Event Details

The Standard Model (SM), and the scalar sector of its zero-gauge-coupling limit -- the chiral-symmetric limit of the Gell Mann-Levy Model (GML) -- have been shown not to suffer from a Higgs Fine-Tuning (FT) problem due to ultraviolet quadratic divergences (UVQD). In GML all UVQD are absorbed into the mass-squared of pseudo Nambu-Goldstone (pNGB) bosons. Since chiral **SU(2)_{L-R}** symmetry is restored as the pNGB mass-squared or as the Higgs vacuum expectation value (VEV) are taken to zero, small values of these quantities and of the Higgs mass are natural, and therefore not Fine-Tuned.
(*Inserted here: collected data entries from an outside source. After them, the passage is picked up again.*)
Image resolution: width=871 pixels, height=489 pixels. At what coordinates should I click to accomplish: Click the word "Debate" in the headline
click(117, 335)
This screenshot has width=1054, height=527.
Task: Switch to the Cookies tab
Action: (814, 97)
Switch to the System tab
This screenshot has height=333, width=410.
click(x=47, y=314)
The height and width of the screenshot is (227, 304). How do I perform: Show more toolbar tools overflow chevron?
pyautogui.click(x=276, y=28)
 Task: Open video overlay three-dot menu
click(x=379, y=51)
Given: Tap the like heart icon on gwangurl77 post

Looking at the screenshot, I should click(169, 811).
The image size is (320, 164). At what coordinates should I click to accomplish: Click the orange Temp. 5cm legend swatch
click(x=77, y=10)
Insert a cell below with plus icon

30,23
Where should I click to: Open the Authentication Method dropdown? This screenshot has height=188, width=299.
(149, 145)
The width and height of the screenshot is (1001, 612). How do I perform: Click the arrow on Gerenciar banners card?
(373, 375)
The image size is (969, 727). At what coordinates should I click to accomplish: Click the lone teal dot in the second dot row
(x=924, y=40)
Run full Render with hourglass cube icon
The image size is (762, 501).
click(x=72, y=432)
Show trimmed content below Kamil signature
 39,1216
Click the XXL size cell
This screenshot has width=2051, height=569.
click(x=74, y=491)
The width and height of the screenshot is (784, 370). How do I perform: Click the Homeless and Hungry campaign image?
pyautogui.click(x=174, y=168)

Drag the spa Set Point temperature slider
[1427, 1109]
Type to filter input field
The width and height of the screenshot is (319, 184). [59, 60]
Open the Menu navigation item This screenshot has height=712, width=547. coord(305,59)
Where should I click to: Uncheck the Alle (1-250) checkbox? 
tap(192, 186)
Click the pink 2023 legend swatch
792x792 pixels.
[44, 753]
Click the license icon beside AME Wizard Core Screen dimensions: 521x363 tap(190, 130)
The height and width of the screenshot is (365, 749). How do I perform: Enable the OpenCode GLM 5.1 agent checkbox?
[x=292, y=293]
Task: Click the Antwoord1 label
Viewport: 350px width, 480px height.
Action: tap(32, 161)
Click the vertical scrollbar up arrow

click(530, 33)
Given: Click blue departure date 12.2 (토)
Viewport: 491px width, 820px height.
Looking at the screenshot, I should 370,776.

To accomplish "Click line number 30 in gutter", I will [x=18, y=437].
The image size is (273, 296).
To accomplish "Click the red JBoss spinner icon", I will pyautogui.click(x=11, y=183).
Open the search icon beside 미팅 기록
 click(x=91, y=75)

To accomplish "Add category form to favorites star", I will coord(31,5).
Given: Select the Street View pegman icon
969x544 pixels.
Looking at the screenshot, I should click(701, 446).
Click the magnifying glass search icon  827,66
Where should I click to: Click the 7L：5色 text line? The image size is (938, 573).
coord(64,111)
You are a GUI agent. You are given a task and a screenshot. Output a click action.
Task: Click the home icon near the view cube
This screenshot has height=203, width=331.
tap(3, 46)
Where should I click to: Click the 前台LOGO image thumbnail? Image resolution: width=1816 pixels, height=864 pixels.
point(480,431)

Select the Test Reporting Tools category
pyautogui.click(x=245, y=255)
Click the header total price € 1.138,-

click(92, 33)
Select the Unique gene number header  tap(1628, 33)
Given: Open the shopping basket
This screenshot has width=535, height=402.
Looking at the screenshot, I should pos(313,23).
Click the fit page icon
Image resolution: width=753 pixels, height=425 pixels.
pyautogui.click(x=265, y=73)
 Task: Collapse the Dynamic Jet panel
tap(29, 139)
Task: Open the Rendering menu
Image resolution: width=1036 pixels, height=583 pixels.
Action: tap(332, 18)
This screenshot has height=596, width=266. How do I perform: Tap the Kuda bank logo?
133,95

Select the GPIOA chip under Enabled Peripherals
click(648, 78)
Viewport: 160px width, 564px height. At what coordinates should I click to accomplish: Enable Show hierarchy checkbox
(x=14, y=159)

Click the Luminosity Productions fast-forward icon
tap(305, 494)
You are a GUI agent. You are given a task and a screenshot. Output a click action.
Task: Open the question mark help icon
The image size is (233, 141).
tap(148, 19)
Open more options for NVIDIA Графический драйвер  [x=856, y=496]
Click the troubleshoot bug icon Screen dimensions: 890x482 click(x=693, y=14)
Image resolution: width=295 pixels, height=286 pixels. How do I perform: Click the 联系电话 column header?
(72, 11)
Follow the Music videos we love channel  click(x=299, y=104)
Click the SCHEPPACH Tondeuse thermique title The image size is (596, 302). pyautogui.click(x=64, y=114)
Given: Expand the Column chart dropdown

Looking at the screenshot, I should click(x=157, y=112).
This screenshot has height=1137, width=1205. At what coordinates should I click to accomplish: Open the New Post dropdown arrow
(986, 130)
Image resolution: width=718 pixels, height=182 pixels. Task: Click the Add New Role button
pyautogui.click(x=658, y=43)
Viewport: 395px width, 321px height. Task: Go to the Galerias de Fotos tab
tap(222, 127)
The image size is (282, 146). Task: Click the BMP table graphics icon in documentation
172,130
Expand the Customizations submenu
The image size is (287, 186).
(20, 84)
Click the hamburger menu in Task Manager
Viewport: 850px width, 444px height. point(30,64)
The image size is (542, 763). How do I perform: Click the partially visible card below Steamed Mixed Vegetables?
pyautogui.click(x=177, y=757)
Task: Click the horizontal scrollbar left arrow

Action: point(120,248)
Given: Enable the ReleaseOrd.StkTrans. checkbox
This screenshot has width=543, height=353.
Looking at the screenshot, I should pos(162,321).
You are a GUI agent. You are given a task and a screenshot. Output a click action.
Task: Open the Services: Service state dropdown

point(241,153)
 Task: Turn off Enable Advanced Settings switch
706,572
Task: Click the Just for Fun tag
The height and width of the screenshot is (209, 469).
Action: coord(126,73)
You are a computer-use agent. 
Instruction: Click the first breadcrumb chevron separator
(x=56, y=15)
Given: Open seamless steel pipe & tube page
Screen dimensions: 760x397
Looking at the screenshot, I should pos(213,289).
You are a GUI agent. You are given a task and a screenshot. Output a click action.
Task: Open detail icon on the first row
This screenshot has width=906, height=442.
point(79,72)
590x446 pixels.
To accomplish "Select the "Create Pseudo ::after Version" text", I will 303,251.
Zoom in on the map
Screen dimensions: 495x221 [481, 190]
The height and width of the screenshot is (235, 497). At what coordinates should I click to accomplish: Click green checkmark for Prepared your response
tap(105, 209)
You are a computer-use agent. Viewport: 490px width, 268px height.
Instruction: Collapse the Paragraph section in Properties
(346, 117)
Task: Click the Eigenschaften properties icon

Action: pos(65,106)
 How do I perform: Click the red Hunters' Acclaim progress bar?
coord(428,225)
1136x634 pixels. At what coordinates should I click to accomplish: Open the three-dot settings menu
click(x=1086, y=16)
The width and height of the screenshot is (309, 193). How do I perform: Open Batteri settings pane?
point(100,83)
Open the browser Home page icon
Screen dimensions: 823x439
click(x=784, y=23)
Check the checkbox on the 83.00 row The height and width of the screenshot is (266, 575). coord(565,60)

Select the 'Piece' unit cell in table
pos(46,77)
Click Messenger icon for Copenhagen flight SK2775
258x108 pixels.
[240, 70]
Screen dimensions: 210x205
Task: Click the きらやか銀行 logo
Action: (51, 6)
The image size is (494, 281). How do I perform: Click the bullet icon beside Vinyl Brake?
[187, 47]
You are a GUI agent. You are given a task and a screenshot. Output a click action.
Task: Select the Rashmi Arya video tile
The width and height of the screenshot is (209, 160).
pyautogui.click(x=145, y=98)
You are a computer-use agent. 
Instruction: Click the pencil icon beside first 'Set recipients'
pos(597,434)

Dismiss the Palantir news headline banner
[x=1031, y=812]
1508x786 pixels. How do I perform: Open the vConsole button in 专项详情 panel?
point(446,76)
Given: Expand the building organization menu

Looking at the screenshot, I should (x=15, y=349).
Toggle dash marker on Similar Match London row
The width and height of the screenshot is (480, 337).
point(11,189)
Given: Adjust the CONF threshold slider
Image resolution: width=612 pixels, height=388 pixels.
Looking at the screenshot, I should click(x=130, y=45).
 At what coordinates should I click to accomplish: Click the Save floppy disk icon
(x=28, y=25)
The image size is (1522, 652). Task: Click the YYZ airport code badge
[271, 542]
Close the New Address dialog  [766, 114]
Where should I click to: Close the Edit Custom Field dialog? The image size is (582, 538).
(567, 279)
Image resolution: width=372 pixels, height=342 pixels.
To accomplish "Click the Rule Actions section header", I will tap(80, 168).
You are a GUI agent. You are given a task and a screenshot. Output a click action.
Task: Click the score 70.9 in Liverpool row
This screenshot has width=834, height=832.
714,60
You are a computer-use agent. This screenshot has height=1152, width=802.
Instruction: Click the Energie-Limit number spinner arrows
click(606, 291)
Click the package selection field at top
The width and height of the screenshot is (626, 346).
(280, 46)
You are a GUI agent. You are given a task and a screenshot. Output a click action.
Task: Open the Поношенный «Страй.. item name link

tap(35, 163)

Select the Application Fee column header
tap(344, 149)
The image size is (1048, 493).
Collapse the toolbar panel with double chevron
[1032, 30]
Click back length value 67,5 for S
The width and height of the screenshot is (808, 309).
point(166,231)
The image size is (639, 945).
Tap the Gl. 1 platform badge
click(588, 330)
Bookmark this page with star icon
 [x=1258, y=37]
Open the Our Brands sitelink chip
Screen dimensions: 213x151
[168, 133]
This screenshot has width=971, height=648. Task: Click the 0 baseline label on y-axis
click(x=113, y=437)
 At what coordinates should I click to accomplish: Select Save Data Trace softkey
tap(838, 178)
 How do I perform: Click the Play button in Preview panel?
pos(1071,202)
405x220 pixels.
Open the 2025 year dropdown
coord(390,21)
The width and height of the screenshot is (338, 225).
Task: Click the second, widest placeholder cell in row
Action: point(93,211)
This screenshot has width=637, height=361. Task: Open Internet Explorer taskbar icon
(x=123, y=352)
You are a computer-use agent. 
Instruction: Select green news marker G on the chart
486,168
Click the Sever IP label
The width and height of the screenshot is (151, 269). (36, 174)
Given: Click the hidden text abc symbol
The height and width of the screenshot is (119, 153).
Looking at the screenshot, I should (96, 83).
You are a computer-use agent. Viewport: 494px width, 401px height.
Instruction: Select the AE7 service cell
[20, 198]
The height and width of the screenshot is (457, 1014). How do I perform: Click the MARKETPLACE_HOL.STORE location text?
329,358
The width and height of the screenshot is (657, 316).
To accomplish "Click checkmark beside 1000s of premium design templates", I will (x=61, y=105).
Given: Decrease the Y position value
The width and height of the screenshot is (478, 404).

Our results on the absence of FT also apply to a wide class of high-mass-scale **(M_ {Heavy}>>m_{Higgs})** extensions to a simplified **SO(2)** version of GML. We explicitly demonstrate naturalness and no-FT for two examples of heavy physics, both **SO(2)** singlets: a heavy **(M_S >> m_{Higgs})** real scalar field (with or without a VEV); and a right-handed Type 1 See-Saw Majorana neutrino with **M_R >> m_{Higgs}**. We prove that for **|q^2| << M_{Heavy}^2**, the heavy degrees of freedom contribute only irrelevant and marginal operators. The crucial common property of such high-mass-scale extensions is that they respect chiral **SO(2)_{L-R}** symmetry. GML is therefore natural and not FT, not just as a stand-alone renormalizable field theory, but also as a low energy effective theory with certain high-mass-scale extensions. Phenomenological consequences include the renewed possibility of thermal lepto-genesis, and subsequent baryon-number asymmetry, in the neutrino-MSM. We conjecture that, since gravity couples democratically to particles, certain quantum gravitational theories that respect chiral symmetry will also retain low-energy naturalness, and avoid FT problems for GML (and maybe the SM). Absent a SM FT problem, there should be no expectation that LHC will discover physics beyond the SM which is unrelated to neutrino mixing, the only known experimental failure of the SM.